How to complete this task:
In the blog text below, what was the writer shopping for while despairing for humanity?

NO HE BLOODY WELL DIDN’T.
He spoke for stupid people who think that their majority stupid opinions are being oppressed, because their six million selling newspaper tells them that no one’s being allowed to say the thing they’re saying to six million people (along with five other six million selling newspapers) because of the oppressive liberals and their politically correct agendas. These gutwanks read this and are aghast. “No one’s allowed to say this thing that I’ve just read in this national newspaper, and indeed any number of other newspapers?! What can be done about this?!” And then later that night when their hoary old radio presenter lazily reads out the story from the Shithead On Sunday, they think, “God be praised! This single man was brave enough to stand up to the legions of LEFTY PINKO NAZIS who are preventing everyone else in the whole world from daring to utter such secret and radical truths.” And from this the champion is born, the Chosen One risking his life to state the opinions of The Oppressed Man On The Street. I’ve said what I have to say about Dicken, and I did secretly like him, but I cannot cope with the sanctimonious drivel being posted beneath it. Why are you people reading this? Did someone link to it or something? Please, go, run away.
So I went shopping today. And yes, I realise this was a bit bloody stupid of me. But it really confirmed the excellent reasons why I should never be allowed to carry a weapon. Ipswich would be forgotten after the trail of dead I would have left in my wake this afternoon. Look, I know I’ve gone on about this before, but for THE LOVE OF ALL THAT IS GOOD AND PURE, am I really the only person in the world who makes an effort to be conscious of who is in front, to the sides, and behind me at all times? Answer: Yes. Yes I am. The only one. I now have no hesitation before growling loudly at people who stop dead in the middle of the street for NO GODDAMN REASON. And I mean growling. There’s no better release for the circumstance, and no better reaction from the selfish bastards who do it. But blimey, did I snarl a lot today.
Every now and then you catch someone who at least understands. Stood behind a group of four who were blocking the entire pavement and standing dead still, I raised my bags of shopping and brandished them as a weapon at their hateful heads. Across the street a dad with kids saw and laughed understandingly. He might live.
Sales appear to bring out the very worst of human kind. It was as if all the inmates of Britain’s prison hospitals were having a day out in your Beautiful Bath, released from their shackles for one afternoon only. Everyone shuffled painfully slowly, like bad extras from One Flew Over The Cuckoo’s Nest, no one trying to do anything or get anywhere. I wouldn’t have been even vaguely surprised if they were just slowly stepping backwards on escalators, ensuring their mindless trudging was as purposeless as could be. I despaired for humanity while shopping for jumpers today. Please, everyone, go back to work. I want my town back.
‘Top’ 50 Games
by John Walker on Dec.28, 2006, under The Rest
The Eurogamer Top 50 is up-n-running, featuring sniping comments from all the regulars. As always it’s excellent fun, and doing a splendid job of winding up the ghastly Comment Trolls as they explode in frothing anger that it’s not in their prefered order. It’s not really in any order, compiled by the erratic democracy of writer voting. Listen to those angry heads a-poppin’.

Supplied records:
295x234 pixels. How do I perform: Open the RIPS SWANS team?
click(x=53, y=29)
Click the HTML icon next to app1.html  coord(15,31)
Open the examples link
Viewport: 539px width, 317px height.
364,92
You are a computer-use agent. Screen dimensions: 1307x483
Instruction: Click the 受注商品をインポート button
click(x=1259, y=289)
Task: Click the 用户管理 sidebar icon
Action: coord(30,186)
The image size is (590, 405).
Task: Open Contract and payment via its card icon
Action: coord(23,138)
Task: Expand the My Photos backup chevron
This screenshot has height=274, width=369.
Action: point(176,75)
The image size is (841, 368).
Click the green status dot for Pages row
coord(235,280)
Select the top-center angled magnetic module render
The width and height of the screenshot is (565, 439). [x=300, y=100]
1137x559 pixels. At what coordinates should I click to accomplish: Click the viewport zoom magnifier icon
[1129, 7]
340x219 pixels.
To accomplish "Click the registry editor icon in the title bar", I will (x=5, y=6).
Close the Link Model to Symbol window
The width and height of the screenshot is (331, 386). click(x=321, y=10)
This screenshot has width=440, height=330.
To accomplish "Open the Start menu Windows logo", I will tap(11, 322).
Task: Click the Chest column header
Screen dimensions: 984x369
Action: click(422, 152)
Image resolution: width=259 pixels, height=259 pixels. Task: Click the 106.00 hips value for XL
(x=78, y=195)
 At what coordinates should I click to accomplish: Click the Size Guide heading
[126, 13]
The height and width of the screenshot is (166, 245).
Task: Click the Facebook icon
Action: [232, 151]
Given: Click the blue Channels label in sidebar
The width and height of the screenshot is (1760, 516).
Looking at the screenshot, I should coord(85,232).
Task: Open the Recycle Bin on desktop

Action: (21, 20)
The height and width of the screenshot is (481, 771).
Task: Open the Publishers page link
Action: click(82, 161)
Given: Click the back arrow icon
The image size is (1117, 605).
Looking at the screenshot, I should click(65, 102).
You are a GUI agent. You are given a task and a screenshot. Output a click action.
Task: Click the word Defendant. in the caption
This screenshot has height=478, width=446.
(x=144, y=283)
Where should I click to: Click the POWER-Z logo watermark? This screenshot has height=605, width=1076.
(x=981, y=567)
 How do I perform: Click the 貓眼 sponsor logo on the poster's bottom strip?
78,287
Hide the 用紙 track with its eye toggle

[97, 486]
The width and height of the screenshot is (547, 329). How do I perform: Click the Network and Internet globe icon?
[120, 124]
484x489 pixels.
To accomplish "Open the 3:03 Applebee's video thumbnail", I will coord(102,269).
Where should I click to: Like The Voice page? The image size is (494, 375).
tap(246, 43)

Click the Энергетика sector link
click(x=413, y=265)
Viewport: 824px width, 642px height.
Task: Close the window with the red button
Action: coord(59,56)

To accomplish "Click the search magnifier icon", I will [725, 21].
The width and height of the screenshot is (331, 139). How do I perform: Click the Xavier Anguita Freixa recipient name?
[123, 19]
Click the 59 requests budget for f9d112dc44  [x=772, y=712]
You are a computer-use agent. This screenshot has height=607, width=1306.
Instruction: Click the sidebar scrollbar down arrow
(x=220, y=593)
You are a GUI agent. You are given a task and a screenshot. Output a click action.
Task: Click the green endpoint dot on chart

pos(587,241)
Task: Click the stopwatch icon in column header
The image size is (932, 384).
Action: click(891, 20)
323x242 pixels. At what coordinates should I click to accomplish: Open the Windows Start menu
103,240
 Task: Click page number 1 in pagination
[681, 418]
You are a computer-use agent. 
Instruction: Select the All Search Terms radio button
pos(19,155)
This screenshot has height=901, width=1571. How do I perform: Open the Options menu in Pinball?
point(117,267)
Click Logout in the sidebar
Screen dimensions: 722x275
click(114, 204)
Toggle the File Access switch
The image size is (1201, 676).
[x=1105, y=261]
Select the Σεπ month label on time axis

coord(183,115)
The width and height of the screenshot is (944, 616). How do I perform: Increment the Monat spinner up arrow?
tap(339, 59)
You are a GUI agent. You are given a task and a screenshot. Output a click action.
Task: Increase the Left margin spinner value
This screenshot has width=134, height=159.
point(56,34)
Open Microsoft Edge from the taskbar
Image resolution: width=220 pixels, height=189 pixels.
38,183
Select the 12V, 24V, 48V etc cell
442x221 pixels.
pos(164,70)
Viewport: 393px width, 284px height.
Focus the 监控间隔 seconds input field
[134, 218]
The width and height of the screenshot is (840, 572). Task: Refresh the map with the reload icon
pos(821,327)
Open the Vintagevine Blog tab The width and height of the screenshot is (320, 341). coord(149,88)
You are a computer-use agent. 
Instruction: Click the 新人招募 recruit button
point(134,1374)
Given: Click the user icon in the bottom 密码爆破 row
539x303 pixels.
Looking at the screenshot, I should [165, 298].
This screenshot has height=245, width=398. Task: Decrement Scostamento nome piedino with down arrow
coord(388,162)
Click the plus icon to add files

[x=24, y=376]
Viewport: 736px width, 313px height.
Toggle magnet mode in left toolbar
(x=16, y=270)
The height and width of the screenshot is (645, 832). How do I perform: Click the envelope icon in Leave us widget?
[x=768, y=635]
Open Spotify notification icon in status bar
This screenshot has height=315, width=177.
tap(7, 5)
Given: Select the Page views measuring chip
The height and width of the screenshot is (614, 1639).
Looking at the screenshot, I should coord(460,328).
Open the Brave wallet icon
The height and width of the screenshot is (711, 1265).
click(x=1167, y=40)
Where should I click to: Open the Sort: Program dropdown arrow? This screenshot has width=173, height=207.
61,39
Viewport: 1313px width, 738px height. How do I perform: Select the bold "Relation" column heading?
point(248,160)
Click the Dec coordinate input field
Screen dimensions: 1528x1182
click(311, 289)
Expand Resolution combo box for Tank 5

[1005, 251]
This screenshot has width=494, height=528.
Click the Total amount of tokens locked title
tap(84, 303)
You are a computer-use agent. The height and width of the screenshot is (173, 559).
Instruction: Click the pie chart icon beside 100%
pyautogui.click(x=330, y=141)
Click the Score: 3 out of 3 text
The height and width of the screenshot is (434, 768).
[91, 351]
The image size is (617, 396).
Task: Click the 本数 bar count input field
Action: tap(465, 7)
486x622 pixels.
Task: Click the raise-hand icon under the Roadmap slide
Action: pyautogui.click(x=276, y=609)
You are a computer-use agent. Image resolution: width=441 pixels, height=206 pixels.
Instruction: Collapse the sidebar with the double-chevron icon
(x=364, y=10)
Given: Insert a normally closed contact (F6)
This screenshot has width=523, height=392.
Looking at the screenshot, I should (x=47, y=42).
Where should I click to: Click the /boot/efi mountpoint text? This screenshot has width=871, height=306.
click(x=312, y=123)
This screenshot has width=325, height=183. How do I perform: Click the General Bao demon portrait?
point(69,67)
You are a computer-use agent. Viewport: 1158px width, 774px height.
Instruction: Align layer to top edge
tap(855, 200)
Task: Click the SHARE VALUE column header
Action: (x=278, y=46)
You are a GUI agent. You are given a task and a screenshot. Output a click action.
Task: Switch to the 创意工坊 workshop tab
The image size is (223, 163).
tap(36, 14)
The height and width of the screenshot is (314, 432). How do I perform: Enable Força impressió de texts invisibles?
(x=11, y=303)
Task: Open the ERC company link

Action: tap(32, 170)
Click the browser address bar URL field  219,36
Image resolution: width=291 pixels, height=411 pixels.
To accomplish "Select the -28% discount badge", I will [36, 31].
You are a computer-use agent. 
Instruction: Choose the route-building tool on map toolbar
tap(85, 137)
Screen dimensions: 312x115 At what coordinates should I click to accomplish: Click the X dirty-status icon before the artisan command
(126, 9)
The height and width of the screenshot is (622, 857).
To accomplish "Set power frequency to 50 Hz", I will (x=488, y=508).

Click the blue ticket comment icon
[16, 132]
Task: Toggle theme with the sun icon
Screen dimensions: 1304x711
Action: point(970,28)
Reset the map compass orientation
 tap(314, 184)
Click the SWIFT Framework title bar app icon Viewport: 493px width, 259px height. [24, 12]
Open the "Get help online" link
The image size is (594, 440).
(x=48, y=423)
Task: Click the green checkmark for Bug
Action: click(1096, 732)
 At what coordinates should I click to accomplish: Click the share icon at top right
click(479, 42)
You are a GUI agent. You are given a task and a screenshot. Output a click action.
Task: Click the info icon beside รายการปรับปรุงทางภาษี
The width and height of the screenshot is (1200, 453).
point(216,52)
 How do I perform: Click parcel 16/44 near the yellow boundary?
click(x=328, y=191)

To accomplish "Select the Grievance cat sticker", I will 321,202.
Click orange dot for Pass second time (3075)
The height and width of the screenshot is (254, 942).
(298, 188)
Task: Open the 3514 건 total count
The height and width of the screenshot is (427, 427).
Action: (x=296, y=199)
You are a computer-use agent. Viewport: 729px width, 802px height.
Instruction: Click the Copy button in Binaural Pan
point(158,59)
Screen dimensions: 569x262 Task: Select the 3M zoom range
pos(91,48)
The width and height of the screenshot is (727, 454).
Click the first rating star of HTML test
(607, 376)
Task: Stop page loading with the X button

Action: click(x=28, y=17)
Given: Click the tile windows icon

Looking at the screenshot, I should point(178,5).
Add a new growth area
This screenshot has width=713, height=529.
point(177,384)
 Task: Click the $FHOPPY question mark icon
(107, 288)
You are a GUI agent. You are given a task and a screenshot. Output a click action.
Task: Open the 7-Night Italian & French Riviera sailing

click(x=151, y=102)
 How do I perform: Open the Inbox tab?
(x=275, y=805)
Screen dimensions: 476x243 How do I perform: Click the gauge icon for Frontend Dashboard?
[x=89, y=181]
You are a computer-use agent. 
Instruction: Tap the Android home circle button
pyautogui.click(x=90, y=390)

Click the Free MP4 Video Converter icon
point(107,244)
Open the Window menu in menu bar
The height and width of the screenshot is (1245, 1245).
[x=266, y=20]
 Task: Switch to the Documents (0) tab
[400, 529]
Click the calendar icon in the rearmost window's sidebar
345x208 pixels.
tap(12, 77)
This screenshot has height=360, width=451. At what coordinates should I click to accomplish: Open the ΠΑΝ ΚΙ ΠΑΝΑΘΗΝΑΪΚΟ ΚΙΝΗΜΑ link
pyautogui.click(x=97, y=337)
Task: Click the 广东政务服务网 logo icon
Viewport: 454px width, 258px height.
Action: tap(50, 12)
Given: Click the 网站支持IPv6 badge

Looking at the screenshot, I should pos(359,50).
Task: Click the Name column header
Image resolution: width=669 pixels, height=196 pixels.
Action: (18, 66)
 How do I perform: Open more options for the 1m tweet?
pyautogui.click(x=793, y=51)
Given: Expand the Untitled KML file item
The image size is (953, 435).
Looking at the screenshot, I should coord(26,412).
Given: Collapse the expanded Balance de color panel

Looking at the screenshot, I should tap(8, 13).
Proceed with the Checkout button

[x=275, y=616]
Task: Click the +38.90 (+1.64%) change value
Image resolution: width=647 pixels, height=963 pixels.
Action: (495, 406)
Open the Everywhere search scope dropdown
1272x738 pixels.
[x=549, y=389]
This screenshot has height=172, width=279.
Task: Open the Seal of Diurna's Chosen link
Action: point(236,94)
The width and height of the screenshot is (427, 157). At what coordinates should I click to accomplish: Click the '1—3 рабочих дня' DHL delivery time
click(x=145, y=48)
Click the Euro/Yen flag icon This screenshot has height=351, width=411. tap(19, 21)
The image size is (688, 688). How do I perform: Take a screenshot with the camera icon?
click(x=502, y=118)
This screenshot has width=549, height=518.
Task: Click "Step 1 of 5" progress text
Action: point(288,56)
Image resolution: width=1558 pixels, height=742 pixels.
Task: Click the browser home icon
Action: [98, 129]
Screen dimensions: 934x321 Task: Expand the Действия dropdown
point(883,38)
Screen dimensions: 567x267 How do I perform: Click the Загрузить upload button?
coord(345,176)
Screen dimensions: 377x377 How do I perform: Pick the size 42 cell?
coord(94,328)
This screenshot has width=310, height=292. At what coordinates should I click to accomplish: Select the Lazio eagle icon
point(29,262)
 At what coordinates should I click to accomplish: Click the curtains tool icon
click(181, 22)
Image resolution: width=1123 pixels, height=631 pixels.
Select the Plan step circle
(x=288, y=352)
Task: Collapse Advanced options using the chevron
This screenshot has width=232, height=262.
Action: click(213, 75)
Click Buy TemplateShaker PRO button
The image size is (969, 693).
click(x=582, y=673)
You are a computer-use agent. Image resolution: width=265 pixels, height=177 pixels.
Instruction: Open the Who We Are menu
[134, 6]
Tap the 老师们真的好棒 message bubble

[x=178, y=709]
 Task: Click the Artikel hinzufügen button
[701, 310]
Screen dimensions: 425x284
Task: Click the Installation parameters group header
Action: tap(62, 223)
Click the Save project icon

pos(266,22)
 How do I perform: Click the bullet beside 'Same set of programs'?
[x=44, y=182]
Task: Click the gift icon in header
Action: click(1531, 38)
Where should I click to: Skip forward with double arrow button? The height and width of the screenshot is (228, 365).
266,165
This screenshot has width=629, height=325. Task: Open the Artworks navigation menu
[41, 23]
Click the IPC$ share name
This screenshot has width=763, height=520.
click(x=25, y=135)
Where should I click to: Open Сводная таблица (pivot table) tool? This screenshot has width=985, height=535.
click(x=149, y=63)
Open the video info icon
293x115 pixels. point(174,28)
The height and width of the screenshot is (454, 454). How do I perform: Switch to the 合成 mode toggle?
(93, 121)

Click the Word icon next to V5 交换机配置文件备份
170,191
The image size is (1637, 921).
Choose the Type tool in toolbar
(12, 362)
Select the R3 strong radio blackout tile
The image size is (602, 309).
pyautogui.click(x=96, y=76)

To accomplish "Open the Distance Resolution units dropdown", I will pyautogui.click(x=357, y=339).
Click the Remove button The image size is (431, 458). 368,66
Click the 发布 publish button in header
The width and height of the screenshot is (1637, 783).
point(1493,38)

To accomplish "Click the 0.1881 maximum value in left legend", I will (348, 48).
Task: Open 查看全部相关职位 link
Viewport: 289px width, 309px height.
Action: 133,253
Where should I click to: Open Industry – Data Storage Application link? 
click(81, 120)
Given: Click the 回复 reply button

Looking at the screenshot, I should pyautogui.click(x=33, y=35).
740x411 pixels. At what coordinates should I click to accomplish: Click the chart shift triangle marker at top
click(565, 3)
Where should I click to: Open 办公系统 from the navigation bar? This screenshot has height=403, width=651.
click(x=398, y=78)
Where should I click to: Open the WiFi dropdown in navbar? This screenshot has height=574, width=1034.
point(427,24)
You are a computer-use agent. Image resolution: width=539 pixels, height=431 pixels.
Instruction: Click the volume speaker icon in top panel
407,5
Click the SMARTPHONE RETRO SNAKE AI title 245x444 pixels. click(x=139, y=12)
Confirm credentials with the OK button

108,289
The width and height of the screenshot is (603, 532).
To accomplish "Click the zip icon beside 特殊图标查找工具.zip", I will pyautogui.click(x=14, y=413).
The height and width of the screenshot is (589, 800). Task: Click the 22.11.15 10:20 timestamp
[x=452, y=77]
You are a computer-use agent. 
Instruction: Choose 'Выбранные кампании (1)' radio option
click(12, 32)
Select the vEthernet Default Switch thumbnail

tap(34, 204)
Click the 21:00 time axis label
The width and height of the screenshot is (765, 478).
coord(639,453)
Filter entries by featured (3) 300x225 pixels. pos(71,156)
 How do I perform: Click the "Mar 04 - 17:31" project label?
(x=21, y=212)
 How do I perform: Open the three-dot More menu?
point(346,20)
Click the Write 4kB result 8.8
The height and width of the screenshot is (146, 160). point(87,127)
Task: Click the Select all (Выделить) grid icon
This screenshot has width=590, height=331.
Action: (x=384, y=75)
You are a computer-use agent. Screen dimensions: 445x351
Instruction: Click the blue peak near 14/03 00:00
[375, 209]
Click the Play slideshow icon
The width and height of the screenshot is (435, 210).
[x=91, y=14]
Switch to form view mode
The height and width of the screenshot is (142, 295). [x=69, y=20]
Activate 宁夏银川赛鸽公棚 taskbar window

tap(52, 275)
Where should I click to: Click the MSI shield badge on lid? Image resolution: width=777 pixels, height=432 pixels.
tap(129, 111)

Task answer:
Jumpers.